Return every record verbatim, omitting all pictures.

> _Saved data entries_
==*==
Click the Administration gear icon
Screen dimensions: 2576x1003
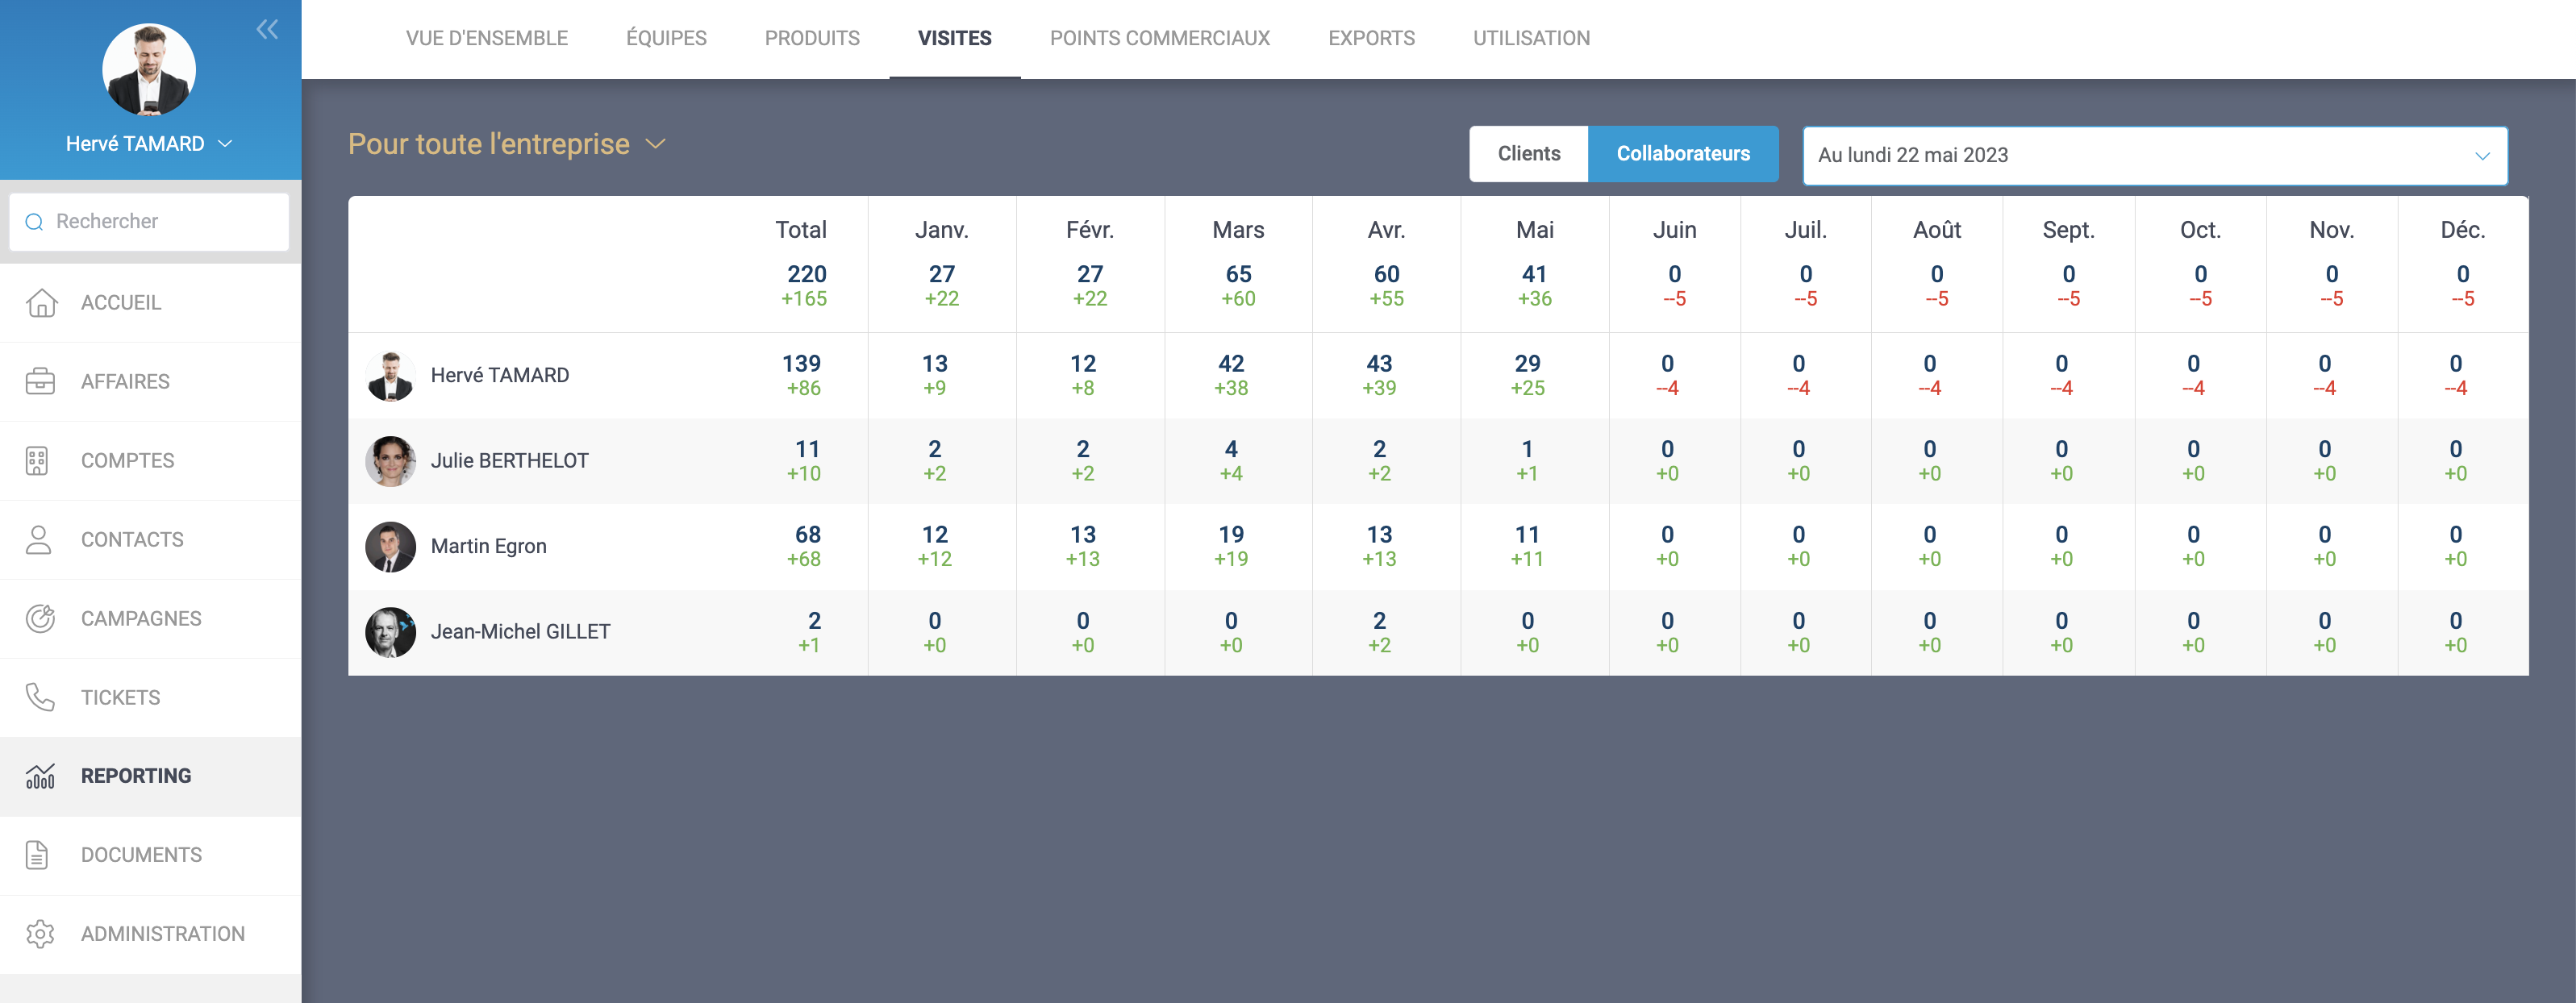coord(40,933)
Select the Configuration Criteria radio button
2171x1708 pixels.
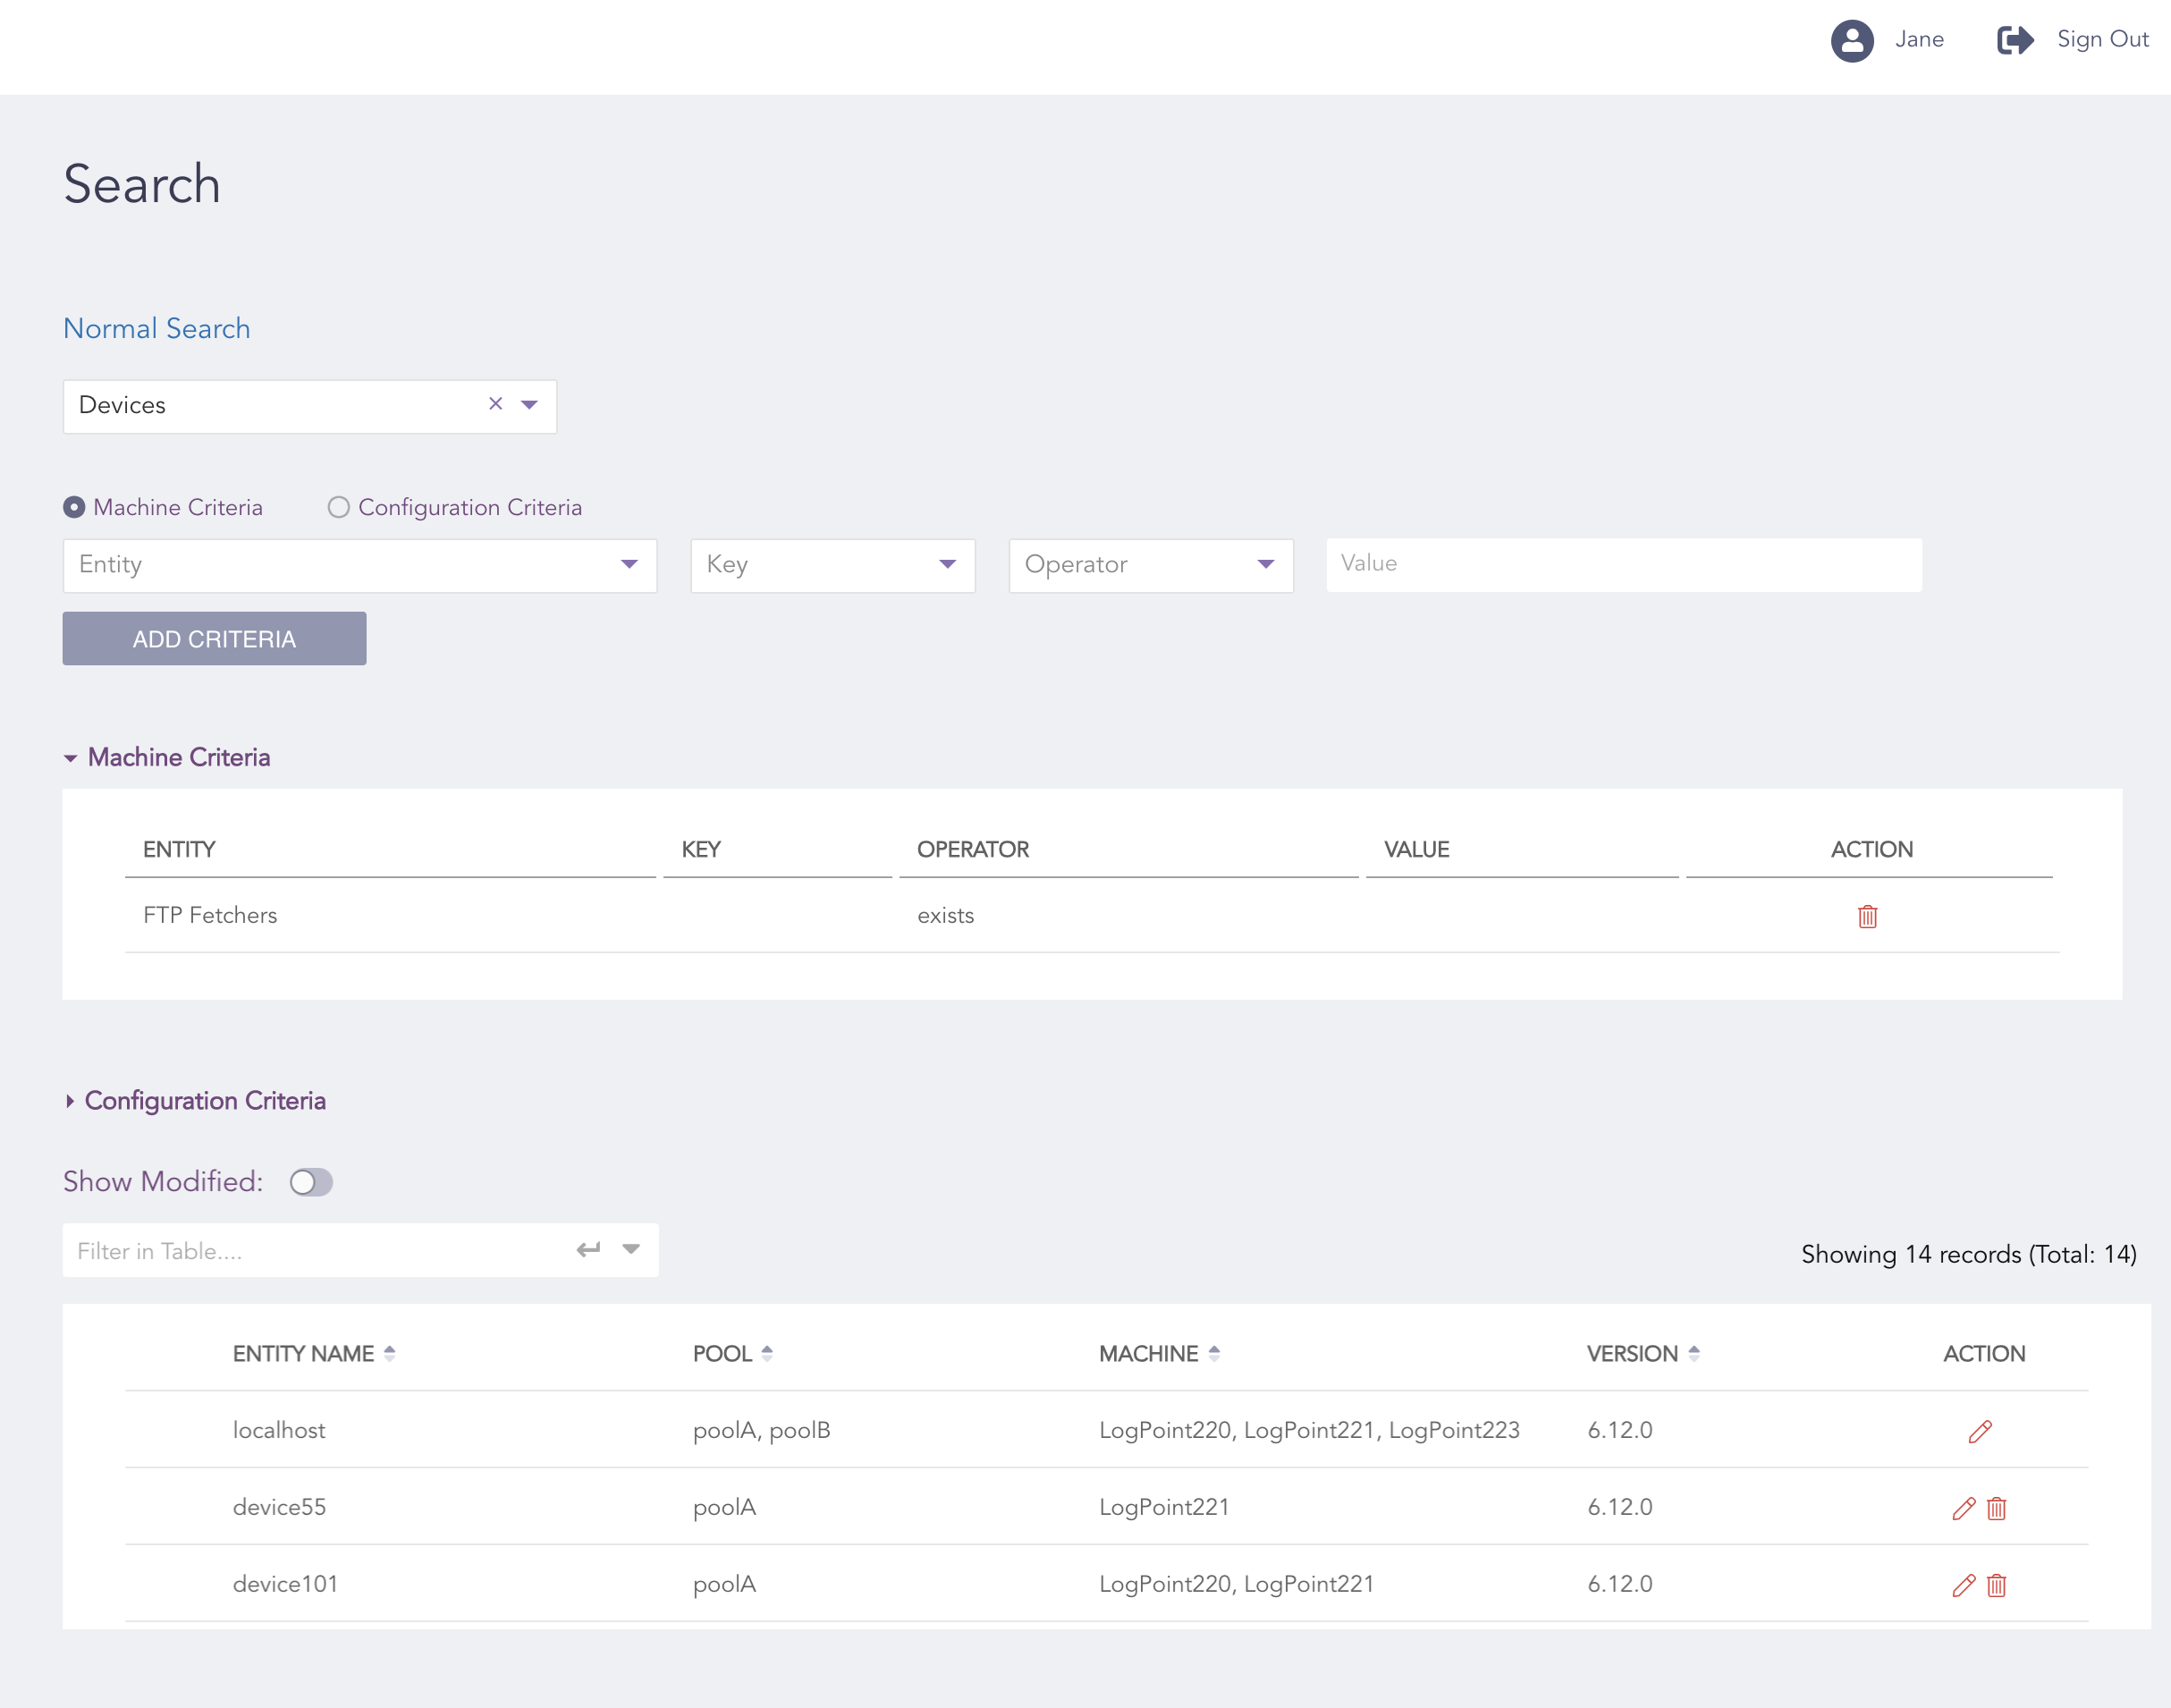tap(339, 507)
==*==
> _RESPONSE BOX_
Click the Administration gear icon
Screen dimensions: 2576x1003
coord(40,933)
Select the Configuration Criteria radio button
2171x1708 pixels.
tap(339, 507)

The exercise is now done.